新型コロナ “日常の足”の安全守って バス会社 感染対策にばらつき

 新型コロナウイルス感染拡大による緊急事態宣言が今月末まで延長され、生活に制限が加わり1カ月半以上が経ちました。公共交通機関内での感染拡大を懸念する声が聞かれる中、鉄道駅と郊外を結び運行する路線バスは、比較的密になりやすい“日常の足”です。都内を運行する路線バスの主要14事業者の対応を調査しました。(菅原恵子)

労組の要求で設置の例も

 都内を運行する路線バスは、運転手が料金の受け取りから乗客の乗降介助までこなす“ワンマン運行”が主です。運転席と客席間は遮蔽するものがなく、極めて近い距離となっています。こうした中、4月初旬には都内のバス事業者で海外渡航歴のない運転手が、新型コロナウイルスに感染していることが明らかになりました。
 国土交通省は4月21日付で「新型コロナウイルスの感染防止対策の徹底について(再要請)」という事務連絡を出し、一部座席の使用禁止や運転席の防護スクリーンの設置などの徹底を要請し、“3密”回避を促しています。これを受けて14日、一般社団法人日本バス協会は「バスにおける新型コロナウイルス感染予防対策ガイドライン(第1版)」を発表しました。

改善を求めて団交

 バス事業者の対応はまちまちで、13日現在、防護スクリーンの未設置は京王電鉄バスを残すのみとなっていました。
 新京王労働組合(佐々木仁執行委員長)は13日、京王電鉄バスと団体交渉を実施。「乗客と乗務員の感染防止のため」に他社並みに防護スクリーンの設置などを求めた結果、14日より順次設置が行われると回答がありました。佐々木委員長は「お客様、乗務員双方の安心・安全を守るために、必要な対策が行われることは喜ばしいです」と会社の対応を大歓迎しています。
 他方、調査の中では運行ダイヤの問題が明らかになりました。緊急事態宣言下で閉鎖されているショッピングモールやレジャー施設、学校などが行き先である場合、減便・運休が生じています。しかし、郊外の住宅地・団地と鉄道駅を結ぶ路線の一部では、減便の影響で通勤時間帯にすし詰めの状況が生じており、事業者任せにせず行政と一体での改善が必要になっています。(写真)
 車内では換気のため窓の開放、一部座席の使用禁止の協力を求めているとのことでした。ある運転手は「お客様が排ガスなどを気にして、閉めてしまうことがあり困っています。
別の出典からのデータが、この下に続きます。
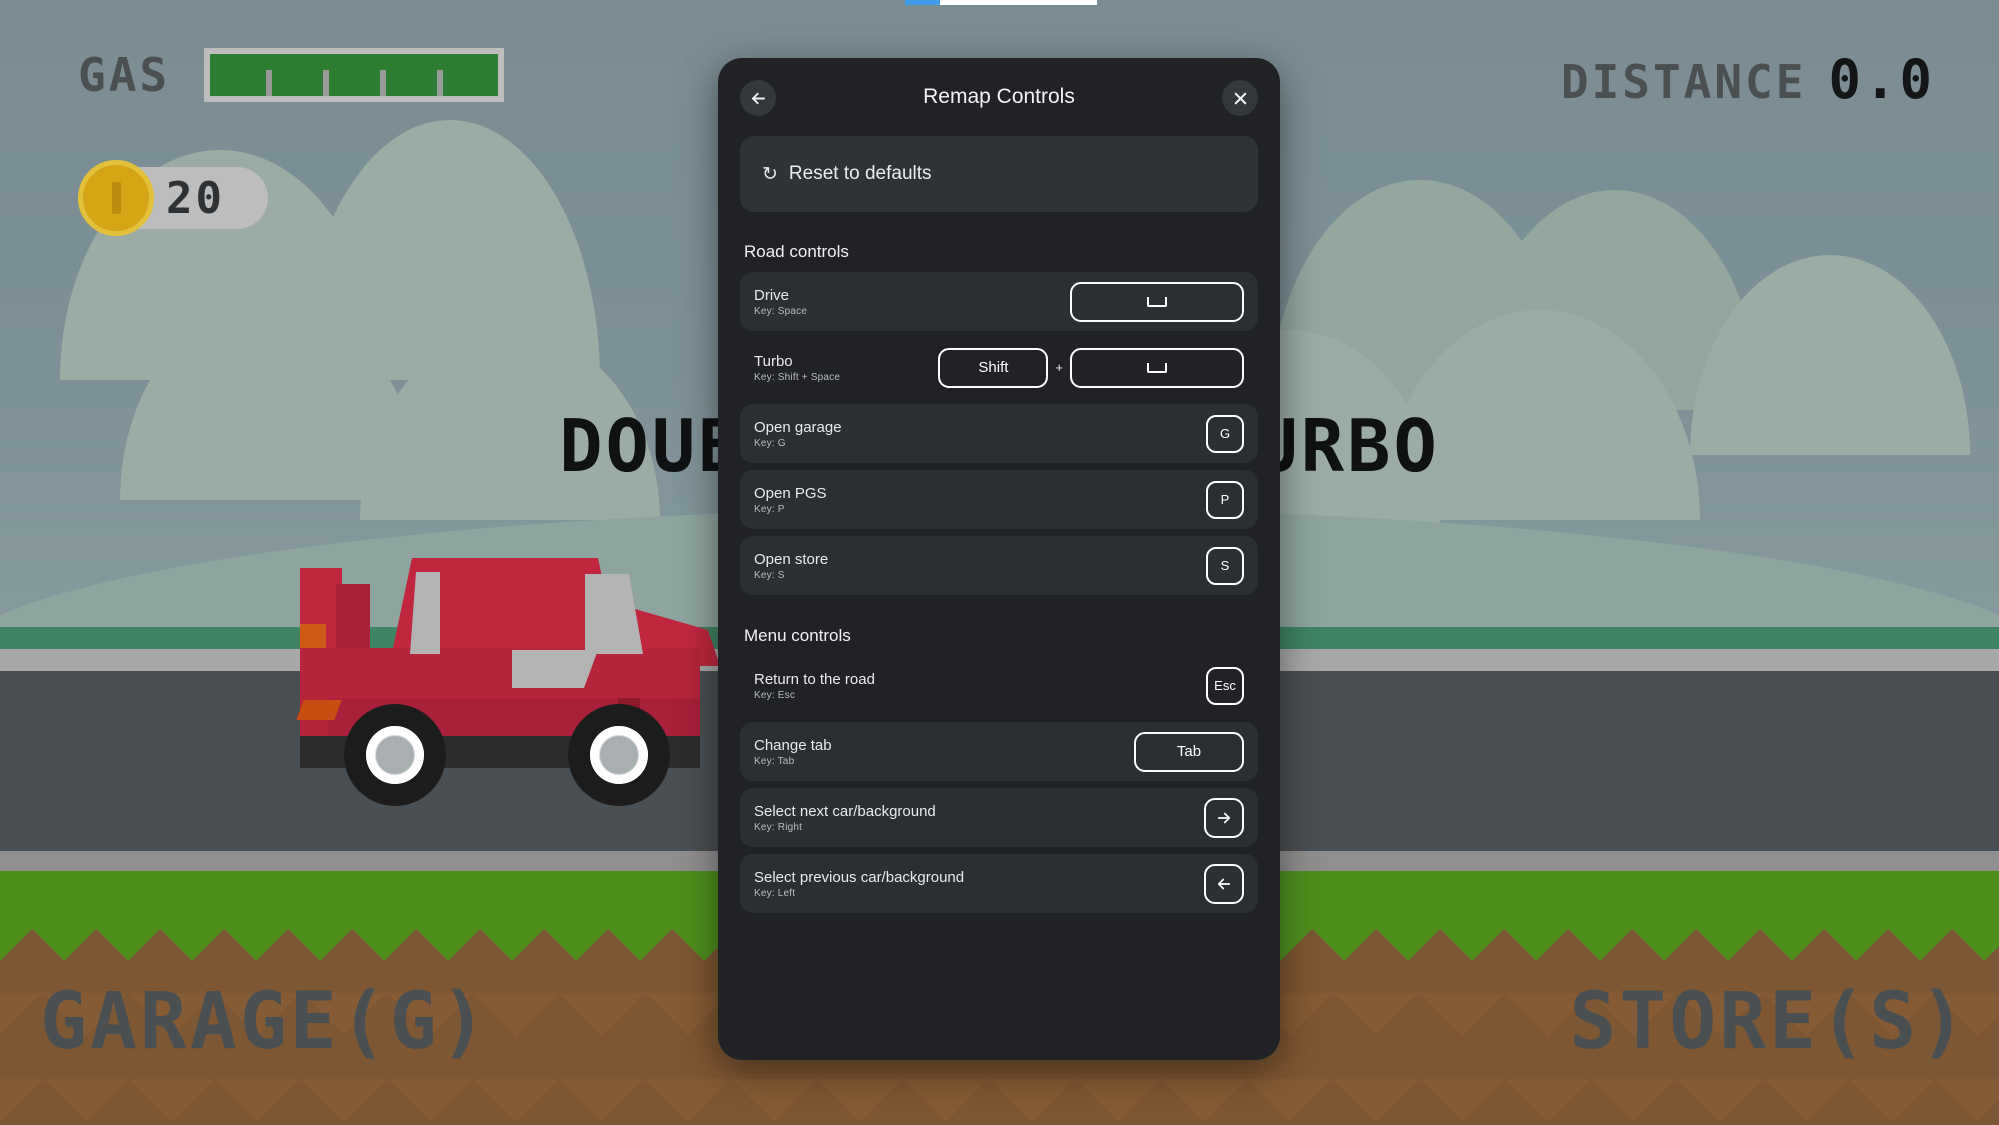 The image size is (1999, 1125). What do you see at coordinates (770, 174) in the screenshot?
I see `refresh-icon: ↻` at bounding box center [770, 174].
また、混雑時に座席使用を強く求められて、運行に支障が生じることもあります」と話します。コロナ対策の後退がないよう、乗客の理解と協力も不可欠です。

コミバスに対応差

 コミュニティバスでも対応にばらつきが生じています。自治体で運行しているコミュニティバスはバス事業者に運行・整備を委託しています。それぞれの委託仕様書で細かい取り決めに差があるために、新型コロナウイルス対応に違いがあることがわかりました。
 委託先のバス事業者は運転手のマスク着用や、走行中の窓開け、清掃時に消毒作業を追加するなどの自主努力をしています。一方で防護スクリーンの設置は自治体ごとに差があり、路線バスと比較して遅れているようです。「“内装の変更”にあたる可能性があり、委託元の自治体の指示がないと勝手に対応することもできず厳しい」や「運転時に視界・視野に支障をきたしてはいけないので、自己判断はできない」「費用負担が示されない」「営業所に任せている」という委託先事業者もありました。
 他方、委託費用には新型コロナウイルス対策費用は盛り込まれていないことが多いのが実態です。委託元の自治体は新型コロナの感染拡大を避けるため、費用も含めて早急な対応が求められています。